You are a credit to your school I'm sure and you may have had legitimate reasons for attending it. You also may be completely satisfied with your future job. However, unless you received a significant scholarship throughout law school, you invested upwards of 100K and 3 years for a 60K return. Now, if you had started working right out of undergrad, you probably could have made 40-60K. That means that your "investment" in law school netted you a negative return . . . economically. Of course I realize that you may truly love the law. But for the average person deciding between law school and something else, that is an awful investment.
My major concern with T3 and T4 (and practically all schools for that matter) is that they are not honest with naive students about employment opportunities. Hence, students enter these law schools with certain expectations that, in the vast majority of cases, go unfulfilled. I am incredibly happy for you because you seem content and that is more than can be said for most law students. Still, there are issues with these schools that go beyond your success story.
Finally, USNEWS rankings do impact your education because the higher ranked schools get the best professors and attract the most qualified students who get high paying jobs and donate money to the school. That windfall enables those schools to build better facilities and institute clinics and other ancillary programs. Then, all these things combine together to attract even better professors and even more qualified students. Hence, USNEWS rankings, although self-fulling, drastically affect the educational quality of the schools. To suggest otherwise is to ignore reality.
« on: April 07, 2008, 05:59:14 PM »
"There is no getting around the system, which I hope will help to increase (at least minimally) the number of ETHICAL lawyers that exist out there."
I don't even know where to begin. First, you seem to be suggesting that the mere presence of a system that keeps tabs on students will produce more ethical attorneys. That is preposterous. Ethics are not something that depend on the method by which a person obtains their law degree.
Second, are you suggesting that the addition of lawyers who obtained their degree online will somewhere make the legal profession more ethical, even if minimally? And that somehow this relates back to requirements placed on students by the act of attending law school online? If so, put down the online kool-aid.
« on: April 07, 2008, 05:46:56 PM »
I'm going to have to disagree slightly with thorc954. Not every T3 and T4 should be disbanded. But all private for-profit one should. After the purge, the following T4 schools would remain: CUNY--Queens College, North Carolina Central University, Southern University (really cheap), University of North Dakota and University of the District of Columbia. I did not go through the T3's but many of them should go as well.
« on: April 07, 2008, 03:47:54 PM »
I'll bite. Job prospects at biglaw for *all* schools outside of the T14 are poor to middling. For support, go to any firm's website and search for attorneys who went to a) T14, b)T20, c)T50, d)T2 and e)other. What you will find at V100 firms is that most attorneys graduated from T14 schools and there is a significant drop off after that. One caveat is region. A T50 school in the south may place okay at firms in Atlanta, Miami, etc., but not at all in NYC, Chicago, LA, SF, etc. However, T10 (maybe T14) graduates will place well in *every* region.

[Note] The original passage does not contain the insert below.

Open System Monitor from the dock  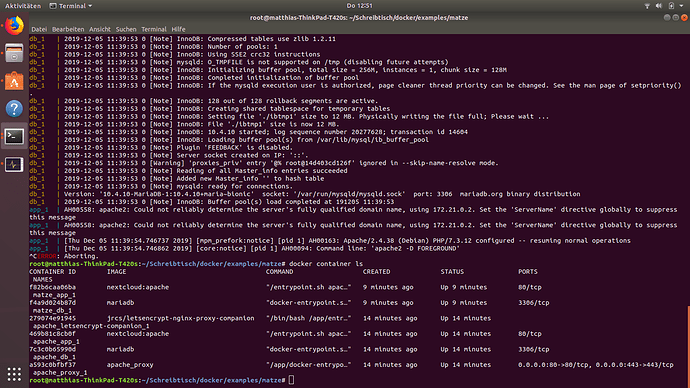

If someone goes to a T2 school or T1 for that matter outside of the T25, they are wed to their state or region for all intents and purposes. In other words, job prospects for that school are poor to middling in that region (top 5-20% for biglaw depending on the rank of the school; top 5-35% for other law firms) and practically nonexistent elsewhere (top 1-5% for big market biglaw; other regions probably to prefer grads from that region over others). Note that these numbers increase marginally as the rank of the school approaches T14, i.e, a school ranked around T25 probably approaches 35% in its region but lower elsewhere.
I cannot speak to quality of schools; that clearly would depend on the school. Prestige, however, relates to job prospects. Again, T2 schools may have a degree of prestige in their region or state and with firms that have had good experiences with that school's graduates in the past. But no T2 schools are "prestigious" in the general sense.
**This is the opinion of the author and does not reflect any research beyond experience at two dissimilarly ranked law schools**
« on: April 07, 2008, 11:07:04 AM »
No. TTT schools are bad. They have horrible job prospects for everyone outside of the top 10%, conceal their real employment statistics from students and cost practically as much as good schools (unless the TTT is a state school). They also are usually highly competitive and offer an inferior educational product. True, TTTT's are worse but that is not saying much because they should be shut down by the ABA.
« on: April 02, 2008, 05:24:24 PM »
Firms would much prefer to lay off 2nd or 3rd year associates rather than no-offering a bunch of summers. Why? A firm that no-offers receives a nasty black mark in the eyes of future law students. When the economy picks back up (as it inevitably will) those firms that no-offer summers will have a tough time recouping their reputations among law students.
In addition, the smart firms recognize that the down turn is temporary and will only reduce their summer classes as much as is necessary. Why? B/c when the economy turns around, those firms that drastically reduce their summer classes will suddenly find themselves with a dearth of junior to mid-level associates.
The best advice for those who will go through OCI this fall is to express interest in lots of different practice groups (don't pigeonhole yourself) b/c as corporate and structured finance contract, litigation and restructuring will surge. Also, people with SA positions this summer might want to buckle down more than usual b/c there will be more no-offers than last year (as a previous post seems to indicate).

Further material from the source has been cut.